** BEGIN RECORDED INFORMATION **

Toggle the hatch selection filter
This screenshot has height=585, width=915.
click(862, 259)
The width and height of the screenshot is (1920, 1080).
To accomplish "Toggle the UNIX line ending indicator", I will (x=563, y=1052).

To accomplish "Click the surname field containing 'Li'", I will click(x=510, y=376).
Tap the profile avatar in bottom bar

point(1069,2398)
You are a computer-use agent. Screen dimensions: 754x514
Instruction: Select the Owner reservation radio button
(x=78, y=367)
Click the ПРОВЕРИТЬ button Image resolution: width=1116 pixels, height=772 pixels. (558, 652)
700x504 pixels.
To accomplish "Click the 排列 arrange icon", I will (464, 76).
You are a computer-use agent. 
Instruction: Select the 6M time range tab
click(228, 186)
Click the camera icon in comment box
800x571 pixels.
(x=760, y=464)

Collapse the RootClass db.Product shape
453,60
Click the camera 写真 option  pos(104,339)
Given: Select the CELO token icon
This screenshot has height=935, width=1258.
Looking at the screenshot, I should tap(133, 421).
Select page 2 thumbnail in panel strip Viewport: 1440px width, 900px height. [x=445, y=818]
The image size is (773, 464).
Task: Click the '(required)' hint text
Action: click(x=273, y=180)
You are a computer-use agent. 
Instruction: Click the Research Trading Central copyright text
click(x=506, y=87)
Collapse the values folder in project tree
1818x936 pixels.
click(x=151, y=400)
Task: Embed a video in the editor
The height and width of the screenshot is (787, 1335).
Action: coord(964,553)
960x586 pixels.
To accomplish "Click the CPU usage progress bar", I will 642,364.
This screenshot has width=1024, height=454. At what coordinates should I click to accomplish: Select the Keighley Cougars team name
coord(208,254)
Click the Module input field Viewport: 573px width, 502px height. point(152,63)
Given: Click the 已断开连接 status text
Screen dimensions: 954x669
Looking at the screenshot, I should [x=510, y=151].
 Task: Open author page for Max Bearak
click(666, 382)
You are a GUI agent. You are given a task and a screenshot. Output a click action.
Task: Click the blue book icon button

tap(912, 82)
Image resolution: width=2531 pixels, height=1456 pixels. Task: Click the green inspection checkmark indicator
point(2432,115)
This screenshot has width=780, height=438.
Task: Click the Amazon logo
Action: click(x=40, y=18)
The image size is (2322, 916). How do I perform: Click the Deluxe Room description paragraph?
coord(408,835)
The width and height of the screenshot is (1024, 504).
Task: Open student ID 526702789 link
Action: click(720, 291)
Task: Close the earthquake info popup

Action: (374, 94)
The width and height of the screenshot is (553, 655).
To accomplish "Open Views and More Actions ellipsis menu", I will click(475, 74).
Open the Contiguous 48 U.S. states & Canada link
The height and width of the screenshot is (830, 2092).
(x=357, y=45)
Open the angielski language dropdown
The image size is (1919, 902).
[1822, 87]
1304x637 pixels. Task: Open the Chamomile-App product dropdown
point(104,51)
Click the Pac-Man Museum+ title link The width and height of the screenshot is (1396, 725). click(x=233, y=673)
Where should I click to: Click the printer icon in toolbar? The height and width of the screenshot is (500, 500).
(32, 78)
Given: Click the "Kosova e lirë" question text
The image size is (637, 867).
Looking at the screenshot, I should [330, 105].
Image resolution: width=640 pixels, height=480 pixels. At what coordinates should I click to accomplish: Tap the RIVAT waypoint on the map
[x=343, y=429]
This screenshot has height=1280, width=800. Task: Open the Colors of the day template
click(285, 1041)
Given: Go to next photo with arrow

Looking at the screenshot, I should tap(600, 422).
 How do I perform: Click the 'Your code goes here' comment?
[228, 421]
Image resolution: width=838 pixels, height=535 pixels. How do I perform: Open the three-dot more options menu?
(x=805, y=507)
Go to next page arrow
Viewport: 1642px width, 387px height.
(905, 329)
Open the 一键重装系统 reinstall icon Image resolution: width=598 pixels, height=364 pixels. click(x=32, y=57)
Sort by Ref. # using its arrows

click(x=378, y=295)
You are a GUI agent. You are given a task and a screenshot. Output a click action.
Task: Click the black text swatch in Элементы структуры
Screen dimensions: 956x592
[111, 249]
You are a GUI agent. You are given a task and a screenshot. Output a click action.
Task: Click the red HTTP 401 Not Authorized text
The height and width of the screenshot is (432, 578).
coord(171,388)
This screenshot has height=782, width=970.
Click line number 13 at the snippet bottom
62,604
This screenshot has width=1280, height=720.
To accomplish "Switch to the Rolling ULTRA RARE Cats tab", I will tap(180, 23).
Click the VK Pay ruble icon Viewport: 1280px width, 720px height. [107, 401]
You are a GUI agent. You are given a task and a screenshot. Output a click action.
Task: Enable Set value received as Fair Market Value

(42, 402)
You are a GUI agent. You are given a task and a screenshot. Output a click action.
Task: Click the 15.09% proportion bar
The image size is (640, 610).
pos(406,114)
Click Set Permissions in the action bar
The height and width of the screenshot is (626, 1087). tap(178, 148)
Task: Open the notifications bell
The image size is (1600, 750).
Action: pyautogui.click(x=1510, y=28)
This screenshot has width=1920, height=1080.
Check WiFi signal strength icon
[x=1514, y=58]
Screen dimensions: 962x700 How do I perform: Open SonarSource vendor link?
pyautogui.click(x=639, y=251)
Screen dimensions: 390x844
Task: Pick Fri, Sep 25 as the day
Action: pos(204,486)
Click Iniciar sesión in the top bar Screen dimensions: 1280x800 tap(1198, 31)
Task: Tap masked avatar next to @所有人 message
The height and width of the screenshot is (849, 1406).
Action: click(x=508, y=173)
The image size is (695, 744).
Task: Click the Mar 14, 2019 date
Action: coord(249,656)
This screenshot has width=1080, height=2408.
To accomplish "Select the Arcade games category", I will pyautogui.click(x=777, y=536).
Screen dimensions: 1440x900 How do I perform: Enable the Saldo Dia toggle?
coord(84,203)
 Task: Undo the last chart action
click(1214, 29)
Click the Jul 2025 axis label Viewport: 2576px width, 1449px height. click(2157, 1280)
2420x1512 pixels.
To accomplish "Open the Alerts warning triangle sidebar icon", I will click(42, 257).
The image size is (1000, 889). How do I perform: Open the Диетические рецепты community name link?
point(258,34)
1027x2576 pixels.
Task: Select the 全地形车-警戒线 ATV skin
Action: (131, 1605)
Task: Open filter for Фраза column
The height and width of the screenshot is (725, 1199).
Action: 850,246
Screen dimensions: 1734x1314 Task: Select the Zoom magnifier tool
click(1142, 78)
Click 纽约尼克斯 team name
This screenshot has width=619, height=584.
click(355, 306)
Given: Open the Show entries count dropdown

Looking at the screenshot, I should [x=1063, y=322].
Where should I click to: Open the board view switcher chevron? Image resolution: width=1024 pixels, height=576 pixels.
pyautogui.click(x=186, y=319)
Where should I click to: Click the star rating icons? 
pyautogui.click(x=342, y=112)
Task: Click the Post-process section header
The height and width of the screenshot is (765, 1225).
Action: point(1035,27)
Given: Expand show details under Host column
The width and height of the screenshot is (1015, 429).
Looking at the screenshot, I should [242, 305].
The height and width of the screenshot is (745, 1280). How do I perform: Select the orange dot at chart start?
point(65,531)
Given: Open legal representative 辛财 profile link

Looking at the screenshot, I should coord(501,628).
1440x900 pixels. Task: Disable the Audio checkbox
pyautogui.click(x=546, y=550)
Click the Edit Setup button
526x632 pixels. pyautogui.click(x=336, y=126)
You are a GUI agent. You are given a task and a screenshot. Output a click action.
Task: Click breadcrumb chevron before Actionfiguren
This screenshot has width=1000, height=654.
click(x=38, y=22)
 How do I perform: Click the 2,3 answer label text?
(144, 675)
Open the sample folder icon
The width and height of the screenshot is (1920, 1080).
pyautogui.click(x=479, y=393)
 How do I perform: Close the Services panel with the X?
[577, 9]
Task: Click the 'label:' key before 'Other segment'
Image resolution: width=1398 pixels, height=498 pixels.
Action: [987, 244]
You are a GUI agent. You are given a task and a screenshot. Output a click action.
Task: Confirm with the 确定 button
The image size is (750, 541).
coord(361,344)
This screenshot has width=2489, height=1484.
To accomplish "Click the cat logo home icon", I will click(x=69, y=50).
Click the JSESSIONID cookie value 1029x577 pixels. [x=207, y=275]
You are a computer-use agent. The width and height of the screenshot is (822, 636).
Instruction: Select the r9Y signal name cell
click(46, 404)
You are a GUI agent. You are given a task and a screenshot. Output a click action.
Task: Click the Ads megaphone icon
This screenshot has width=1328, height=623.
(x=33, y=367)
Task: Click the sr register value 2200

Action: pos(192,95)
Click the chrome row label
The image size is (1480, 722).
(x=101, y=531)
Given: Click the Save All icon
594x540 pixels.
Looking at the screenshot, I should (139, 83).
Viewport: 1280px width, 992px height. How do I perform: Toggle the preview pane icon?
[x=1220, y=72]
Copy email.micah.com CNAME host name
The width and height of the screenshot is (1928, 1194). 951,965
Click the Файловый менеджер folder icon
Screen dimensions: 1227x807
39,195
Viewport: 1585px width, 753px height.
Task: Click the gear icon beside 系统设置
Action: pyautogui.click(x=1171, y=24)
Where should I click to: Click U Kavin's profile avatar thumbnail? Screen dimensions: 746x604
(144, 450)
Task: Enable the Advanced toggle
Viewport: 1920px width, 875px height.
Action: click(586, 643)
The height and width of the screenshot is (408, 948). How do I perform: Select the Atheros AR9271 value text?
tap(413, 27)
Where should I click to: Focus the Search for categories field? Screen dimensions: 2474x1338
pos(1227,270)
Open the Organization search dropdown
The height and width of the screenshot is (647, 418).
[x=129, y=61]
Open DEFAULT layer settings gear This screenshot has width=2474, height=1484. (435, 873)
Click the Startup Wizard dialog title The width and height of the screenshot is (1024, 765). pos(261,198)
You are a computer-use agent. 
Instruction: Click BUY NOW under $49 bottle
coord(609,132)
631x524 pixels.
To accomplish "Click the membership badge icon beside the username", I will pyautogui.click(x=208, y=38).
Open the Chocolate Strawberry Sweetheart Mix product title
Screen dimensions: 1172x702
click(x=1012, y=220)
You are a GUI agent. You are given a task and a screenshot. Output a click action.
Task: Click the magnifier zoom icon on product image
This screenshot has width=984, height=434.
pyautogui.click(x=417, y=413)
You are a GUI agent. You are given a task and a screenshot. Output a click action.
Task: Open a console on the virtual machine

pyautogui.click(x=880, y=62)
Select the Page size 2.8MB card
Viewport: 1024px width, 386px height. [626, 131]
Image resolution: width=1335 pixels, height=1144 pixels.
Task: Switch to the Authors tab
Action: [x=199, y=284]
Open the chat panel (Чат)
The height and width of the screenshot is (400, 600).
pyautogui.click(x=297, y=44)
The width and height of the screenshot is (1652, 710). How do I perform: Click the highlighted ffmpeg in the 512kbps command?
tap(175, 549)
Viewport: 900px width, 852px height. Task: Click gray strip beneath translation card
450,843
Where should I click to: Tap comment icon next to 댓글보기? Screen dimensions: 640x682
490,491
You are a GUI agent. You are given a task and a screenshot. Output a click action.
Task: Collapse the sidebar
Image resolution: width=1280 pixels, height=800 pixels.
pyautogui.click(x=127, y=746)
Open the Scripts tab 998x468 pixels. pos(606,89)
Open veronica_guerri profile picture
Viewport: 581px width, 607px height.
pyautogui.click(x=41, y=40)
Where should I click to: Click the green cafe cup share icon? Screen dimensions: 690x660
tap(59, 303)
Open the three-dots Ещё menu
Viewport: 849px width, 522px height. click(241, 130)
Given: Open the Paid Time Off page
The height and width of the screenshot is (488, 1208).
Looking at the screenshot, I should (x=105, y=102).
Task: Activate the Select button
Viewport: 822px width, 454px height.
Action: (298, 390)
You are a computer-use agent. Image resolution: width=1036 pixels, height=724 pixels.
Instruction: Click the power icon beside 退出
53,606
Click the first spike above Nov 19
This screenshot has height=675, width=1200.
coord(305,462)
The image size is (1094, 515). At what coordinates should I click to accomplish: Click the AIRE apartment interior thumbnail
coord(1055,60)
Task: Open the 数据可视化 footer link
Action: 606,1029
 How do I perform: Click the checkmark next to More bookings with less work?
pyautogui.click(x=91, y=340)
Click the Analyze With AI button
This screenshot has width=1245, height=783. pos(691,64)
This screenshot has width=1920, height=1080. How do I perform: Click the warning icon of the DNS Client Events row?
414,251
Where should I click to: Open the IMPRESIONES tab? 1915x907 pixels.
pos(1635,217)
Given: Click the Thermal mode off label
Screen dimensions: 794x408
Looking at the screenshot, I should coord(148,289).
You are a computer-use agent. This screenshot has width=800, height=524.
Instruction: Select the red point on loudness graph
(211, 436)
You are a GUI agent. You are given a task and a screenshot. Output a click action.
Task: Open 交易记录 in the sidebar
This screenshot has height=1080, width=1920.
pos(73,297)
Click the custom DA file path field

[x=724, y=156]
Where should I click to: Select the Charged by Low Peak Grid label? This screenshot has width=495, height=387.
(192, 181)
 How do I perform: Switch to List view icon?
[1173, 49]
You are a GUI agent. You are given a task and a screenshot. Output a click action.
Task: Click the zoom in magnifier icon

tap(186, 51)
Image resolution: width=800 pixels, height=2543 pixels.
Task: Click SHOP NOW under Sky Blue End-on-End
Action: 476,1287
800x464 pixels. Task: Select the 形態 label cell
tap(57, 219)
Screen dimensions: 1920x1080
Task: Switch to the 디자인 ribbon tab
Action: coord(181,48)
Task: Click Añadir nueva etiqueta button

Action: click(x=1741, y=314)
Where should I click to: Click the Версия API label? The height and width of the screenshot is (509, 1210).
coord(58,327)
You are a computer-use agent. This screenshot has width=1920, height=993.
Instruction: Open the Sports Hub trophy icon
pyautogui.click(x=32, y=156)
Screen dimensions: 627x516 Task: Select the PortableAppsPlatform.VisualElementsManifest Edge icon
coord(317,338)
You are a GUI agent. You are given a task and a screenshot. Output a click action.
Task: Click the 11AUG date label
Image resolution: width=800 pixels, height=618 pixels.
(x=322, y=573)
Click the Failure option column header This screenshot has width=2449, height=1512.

** END RECORDED INFORMATION **

WHAT IS NEEDED → Revise everything from the start of the material down to the line containing "point(1069,2398)", replacing "profile avatar" with "user avatar" and leaving everything else unchanged.

WRITTEN ANSWER →
Toggle the hatch selection filter
This screenshot has height=585, width=915.
click(862, 259)
The width and height of the screenshot is (1920, 1080).
To accomplish "Toggle the UNIX line ending indicator", I will (x=563, y=1052).

To accomplish "Click the surname field containing 'Li'", I will click(x=510, y=376).
Tap the user avatar in bottom bar

point(1069,2398)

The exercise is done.